I was watching some clips of Aaron Gwin’s (American professional mountain bike racer) riding recently. Reflecting on how amazing humans are. How good we can get, with training and discipline.
It takes a certain degree of maturity and thought to see that a lot of advice from high profile advice-givers are bad.
It could be valuable to do point-by-point critiques of popular advice by high profile technologists.
Enlightened:
Terminal goal → Instrumental goal → Planning → Execution
Buffoonery:
Terminal goal → Instrumental goal → Planning → wait what did [insert famous person] do? Guess I need to get a PhD.
There’s something really tyrannical about externally imposed KPIs.
I can’t stop thinking about my GPA even if I make a conscious choice to stop optimizing for it.
Choosing to not optimize for it actually made it worse.
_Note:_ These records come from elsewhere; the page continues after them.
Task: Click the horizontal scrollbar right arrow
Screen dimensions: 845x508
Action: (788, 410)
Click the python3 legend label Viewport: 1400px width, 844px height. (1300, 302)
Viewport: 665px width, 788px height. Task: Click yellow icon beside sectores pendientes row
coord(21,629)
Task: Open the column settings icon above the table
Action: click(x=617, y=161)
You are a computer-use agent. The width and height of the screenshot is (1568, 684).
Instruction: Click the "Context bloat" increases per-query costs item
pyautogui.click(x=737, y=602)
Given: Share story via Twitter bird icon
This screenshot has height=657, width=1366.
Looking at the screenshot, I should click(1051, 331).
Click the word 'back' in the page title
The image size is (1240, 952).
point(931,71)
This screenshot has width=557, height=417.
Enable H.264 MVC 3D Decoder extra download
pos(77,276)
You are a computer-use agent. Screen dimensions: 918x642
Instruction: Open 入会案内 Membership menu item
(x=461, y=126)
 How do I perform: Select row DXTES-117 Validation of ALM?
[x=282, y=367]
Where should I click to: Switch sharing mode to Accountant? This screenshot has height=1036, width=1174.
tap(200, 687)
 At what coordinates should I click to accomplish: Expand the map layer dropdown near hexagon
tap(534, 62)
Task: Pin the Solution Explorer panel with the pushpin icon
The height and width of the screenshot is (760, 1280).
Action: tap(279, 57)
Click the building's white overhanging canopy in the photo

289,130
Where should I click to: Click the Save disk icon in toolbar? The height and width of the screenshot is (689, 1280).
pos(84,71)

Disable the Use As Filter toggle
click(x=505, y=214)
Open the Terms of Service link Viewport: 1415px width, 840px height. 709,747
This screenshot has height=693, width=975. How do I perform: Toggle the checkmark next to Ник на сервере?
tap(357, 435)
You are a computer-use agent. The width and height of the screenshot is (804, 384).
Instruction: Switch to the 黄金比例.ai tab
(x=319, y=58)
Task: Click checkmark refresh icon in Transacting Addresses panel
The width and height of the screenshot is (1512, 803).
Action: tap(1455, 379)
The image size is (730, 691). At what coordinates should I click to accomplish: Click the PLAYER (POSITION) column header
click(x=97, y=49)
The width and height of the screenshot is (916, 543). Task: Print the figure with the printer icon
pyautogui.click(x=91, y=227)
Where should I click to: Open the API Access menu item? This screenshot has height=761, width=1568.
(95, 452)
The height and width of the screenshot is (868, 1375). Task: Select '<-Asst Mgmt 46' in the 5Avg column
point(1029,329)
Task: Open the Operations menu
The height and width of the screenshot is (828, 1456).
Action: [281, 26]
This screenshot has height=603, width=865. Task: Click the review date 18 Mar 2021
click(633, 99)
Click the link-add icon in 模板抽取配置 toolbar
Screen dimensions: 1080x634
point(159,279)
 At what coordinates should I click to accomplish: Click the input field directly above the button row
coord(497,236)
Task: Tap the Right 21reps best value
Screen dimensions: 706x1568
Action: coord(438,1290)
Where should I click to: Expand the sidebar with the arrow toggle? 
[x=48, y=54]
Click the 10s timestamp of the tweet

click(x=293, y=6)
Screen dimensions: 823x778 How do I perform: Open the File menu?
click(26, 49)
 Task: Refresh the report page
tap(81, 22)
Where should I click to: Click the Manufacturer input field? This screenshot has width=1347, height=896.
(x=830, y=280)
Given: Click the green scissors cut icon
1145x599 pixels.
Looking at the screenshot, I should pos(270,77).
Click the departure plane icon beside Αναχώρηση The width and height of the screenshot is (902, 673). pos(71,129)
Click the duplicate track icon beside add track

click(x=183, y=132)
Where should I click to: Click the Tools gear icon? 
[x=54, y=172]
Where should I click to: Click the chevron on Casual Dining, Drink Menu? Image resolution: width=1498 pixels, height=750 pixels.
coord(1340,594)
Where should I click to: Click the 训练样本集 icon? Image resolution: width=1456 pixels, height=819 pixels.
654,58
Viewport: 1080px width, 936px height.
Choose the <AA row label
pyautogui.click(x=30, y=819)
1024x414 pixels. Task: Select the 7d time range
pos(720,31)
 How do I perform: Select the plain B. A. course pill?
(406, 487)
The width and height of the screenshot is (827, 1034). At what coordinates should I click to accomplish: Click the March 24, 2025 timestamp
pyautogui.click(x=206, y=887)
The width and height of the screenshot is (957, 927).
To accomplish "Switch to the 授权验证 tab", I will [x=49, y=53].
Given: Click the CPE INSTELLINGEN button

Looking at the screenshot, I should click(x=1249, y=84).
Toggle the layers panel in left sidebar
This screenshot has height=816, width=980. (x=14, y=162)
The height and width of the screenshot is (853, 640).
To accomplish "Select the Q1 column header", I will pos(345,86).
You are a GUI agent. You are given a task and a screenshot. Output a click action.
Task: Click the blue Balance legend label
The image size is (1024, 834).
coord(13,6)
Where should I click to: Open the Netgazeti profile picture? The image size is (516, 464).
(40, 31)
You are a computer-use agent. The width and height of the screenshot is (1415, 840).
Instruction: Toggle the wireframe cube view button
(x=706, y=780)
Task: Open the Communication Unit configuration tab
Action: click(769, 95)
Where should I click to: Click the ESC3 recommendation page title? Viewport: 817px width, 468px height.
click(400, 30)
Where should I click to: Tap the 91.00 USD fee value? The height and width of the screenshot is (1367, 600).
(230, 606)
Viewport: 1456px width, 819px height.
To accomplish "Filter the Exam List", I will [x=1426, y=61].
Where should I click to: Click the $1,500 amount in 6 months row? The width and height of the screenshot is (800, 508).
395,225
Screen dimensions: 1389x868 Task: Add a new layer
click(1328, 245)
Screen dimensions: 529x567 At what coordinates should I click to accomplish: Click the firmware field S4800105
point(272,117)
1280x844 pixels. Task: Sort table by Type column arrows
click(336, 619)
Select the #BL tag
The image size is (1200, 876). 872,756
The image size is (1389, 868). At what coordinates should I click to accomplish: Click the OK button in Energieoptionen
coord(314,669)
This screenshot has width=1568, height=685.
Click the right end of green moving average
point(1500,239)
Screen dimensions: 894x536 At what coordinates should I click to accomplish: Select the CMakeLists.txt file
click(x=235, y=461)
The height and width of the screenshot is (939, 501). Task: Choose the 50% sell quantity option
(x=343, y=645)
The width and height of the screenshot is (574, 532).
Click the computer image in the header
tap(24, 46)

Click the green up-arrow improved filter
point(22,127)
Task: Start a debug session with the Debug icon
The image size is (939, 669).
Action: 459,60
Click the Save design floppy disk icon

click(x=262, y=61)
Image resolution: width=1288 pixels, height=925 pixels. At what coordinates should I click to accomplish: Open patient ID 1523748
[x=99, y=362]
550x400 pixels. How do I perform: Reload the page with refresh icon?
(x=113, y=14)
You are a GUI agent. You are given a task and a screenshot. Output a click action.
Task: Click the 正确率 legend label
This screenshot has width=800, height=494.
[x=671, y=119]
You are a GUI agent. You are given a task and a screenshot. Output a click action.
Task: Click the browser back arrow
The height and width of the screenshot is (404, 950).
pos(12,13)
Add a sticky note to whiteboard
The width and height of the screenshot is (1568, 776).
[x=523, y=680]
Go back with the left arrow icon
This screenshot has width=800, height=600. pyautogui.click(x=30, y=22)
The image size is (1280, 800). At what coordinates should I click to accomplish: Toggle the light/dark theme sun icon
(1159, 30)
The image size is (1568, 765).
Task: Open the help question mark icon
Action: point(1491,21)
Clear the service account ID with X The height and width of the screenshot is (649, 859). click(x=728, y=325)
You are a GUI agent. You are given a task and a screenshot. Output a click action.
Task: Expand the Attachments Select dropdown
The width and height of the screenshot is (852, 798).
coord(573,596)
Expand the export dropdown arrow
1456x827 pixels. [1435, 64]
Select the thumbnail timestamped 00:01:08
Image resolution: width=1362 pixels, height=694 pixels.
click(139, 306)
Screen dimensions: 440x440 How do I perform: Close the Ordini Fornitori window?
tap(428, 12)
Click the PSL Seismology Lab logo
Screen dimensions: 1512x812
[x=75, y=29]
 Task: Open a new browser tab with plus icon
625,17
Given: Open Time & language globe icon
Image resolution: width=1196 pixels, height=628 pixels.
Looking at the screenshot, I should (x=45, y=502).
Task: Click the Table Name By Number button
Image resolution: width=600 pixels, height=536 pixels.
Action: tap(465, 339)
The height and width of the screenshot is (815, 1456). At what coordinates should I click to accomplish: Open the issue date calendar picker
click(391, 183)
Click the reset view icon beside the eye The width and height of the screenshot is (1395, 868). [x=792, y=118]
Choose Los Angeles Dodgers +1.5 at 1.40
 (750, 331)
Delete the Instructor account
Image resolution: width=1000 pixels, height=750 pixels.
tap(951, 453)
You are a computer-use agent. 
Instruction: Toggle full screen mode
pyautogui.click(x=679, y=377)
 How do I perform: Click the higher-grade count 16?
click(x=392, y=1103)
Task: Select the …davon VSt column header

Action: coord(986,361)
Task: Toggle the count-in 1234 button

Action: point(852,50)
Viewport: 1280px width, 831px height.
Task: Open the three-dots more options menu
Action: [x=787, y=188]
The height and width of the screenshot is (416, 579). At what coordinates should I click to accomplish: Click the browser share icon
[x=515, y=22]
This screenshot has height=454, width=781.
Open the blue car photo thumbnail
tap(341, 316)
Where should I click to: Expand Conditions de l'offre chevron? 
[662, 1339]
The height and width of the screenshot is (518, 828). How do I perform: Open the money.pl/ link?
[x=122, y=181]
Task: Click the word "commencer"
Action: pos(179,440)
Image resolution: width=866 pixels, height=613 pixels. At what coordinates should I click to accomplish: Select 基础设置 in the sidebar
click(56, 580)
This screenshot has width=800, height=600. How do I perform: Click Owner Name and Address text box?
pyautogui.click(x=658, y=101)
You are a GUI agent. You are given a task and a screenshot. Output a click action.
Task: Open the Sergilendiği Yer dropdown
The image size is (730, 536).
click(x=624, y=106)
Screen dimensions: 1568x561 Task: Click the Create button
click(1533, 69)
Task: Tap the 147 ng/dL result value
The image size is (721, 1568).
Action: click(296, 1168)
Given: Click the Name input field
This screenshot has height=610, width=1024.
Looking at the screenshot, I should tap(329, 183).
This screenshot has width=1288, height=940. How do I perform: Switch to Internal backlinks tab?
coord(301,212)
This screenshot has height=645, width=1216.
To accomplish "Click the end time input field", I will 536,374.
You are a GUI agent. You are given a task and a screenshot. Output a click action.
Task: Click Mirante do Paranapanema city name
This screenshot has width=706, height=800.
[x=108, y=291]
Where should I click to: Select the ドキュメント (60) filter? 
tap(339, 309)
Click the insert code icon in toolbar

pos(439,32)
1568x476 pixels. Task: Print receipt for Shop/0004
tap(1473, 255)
A lower number is louder in my mind.
There’s something about a number being used for sorting that completely short circuits my brain, and makes me agonize over it.
Yeah, most sane humans seem to have a deep-seated drive for comparisons with others. And numeric public comparisons trigger this to a great degree. GPA is competition-porn. Karma, for some, is social status junk-food.
This measure ALSO has some real value in feedback to you, and in signaling for future academic endeavors. The trick, like with any modern over-stimulus, is in convincing your system 1 to weight the input appropriately.